I am kinda new in these topics of FEA and using Abaqus. I am trying to apply two concentrated loads to a single body by using reference points. I relate both reference points to the model by using Rigid Body constraints, and selecting the surface at which the point loads should be applied. Multiple messages of the following error appear: "NODE ### INSTANCE PART-1-1 HAS TWO RIGID BODY REFERENCE NODES 3 (ASSEMBLY) AND 1 (ASSEMBLY). NODES SPECIFIED IN A PIN NSET OR TIE NSET OR NODES WHICH ARE PART OF AN ELEMENT SPECIFIED IN AN ELSET MAY HAVE ONLY ONE RIGID BODY REFERENCE NODE". I tried creating a partition of the surface, thus relating the reference points to different surfaces, but it did not work either (same messages appeared, but with different nodes). What solution should I try?

Problem_d5di4i.png
 
Replies continue below

Recommended for you

Each node can belong only to a single rigid body constraint. Partition itself won’t help because the nodes on the edge will still be common for both rigid bodies. You would have to exclude these nodes from one of the rigid bodies. You can create node sets manually to do that.
 
I solved the problem in a different way. I want to post what I did, for future reference and for those who encounter the same problem.

1. I meshed the geometry.
2. I relocated some of the nodes to my coordinates of interest.
3. I created node sets for each node in which I wanted to apply the point load.
4. Using the node sets, I applied the loads.

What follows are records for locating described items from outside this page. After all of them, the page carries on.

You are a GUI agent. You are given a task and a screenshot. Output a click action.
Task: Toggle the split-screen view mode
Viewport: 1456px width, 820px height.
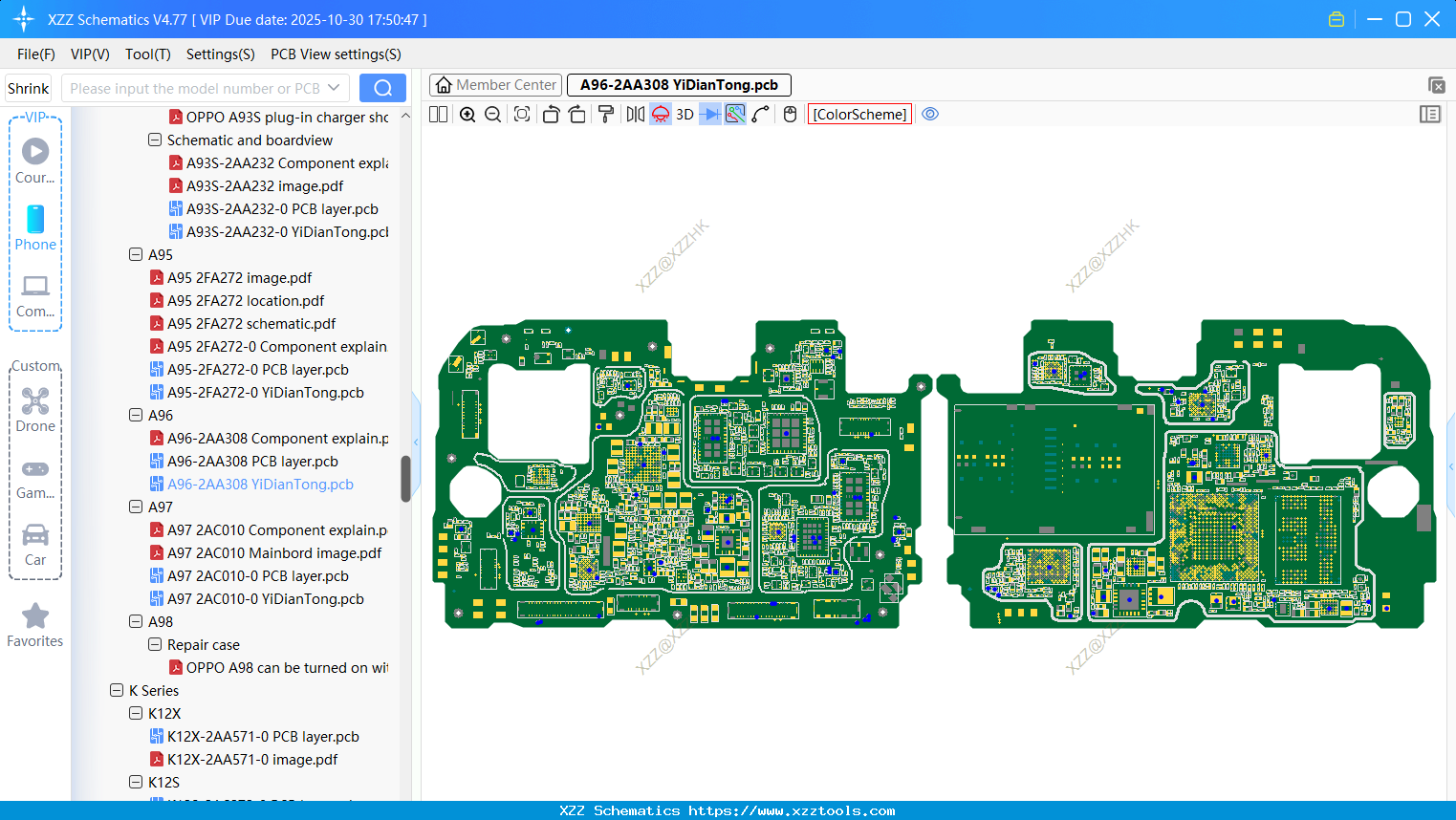438,114
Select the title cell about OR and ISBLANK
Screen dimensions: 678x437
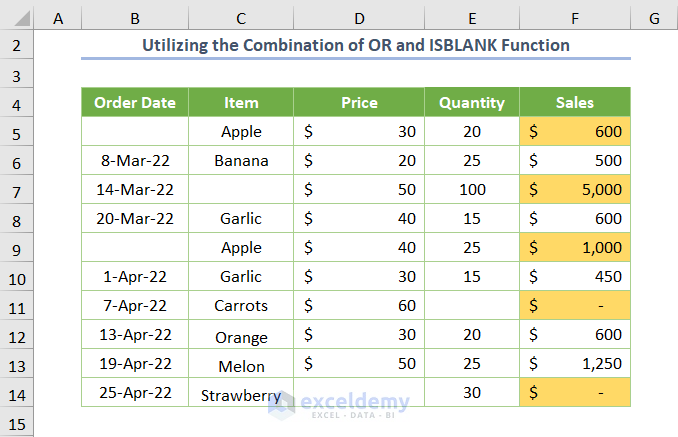click(356, 45)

Did not figure out how to do it by only using reference points and not encountering the errors that I mentioned (mainly because I do not know how how to exclude nodes from one of the rigid bodies [dazed]). If someone manages to do it by only using reference point, and excluding the nodes (as noted by the comment above), please post how you did it for future reference.

As you can see from the image below, the forces are applied on nodes.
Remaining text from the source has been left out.